Even the moral critic of his times, Gildas, does not deny that independent Britain enjoyed a certain level of peace and prosperity after the first great war with the Anglo-Saxon invaders. It is likely that this period lasted about two generations. There seems to have been something of an uneasy peace, or a cold war, between the English settlers in the east and the Britons of the west. The two groups, one Christian, one pagan, did not mix. Bede bitterly remembers that the Britons made no effort to convert his own ancestors.

Sometime after Gildas wrote, the balance of power shifted. The Anglo-Saxon Chronicle, which was written well after this event, shows new offensives in the west: Gloucester and Bath were conquered around 577, which cut off Cornwall's Britons from the rest of their countrymen. In the north, too, Anglo-Saxon dynasties made new gains, extending the area under their rule. Some of the British kingdoms under that existed in Gildas's time hardly made it into the seventh century. By 600 it was fairly clear that the time of the English was at hand.
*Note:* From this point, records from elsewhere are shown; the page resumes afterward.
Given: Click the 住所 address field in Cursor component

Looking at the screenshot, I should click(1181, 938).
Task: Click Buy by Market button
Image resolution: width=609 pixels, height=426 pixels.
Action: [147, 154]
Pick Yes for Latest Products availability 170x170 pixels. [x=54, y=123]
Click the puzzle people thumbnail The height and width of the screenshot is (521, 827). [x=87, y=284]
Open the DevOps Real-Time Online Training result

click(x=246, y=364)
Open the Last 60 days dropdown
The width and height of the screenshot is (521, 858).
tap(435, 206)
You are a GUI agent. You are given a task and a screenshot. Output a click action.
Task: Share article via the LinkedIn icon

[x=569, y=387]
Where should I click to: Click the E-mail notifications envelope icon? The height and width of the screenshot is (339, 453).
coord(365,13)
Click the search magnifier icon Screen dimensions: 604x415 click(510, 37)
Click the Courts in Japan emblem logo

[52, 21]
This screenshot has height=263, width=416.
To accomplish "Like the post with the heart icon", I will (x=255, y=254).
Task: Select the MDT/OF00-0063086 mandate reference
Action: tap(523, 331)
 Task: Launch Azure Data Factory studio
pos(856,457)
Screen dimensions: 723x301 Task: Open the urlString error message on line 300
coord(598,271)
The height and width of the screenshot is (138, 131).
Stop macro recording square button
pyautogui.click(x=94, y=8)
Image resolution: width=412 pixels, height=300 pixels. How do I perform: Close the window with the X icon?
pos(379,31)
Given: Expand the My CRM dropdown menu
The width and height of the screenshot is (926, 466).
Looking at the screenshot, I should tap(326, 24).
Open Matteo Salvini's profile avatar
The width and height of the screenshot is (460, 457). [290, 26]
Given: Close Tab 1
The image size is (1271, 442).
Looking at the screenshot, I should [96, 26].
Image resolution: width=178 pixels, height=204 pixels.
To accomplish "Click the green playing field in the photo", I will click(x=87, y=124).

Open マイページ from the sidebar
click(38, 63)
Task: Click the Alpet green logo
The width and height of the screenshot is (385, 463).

The post-Roman culture that produced Gildas was eroded or destroyed in the last half of the sixth century, and Welsh culture that owed little to the Roman past but religion was developing. It was a culture that was doomed to be territorially peripheral, as the lowland zone was lost entirely to the invaders -- or rather, the descendents of the invaders.

Next, the story of the pagan English, almost as obscure as the story of independent Britain, needs to be told.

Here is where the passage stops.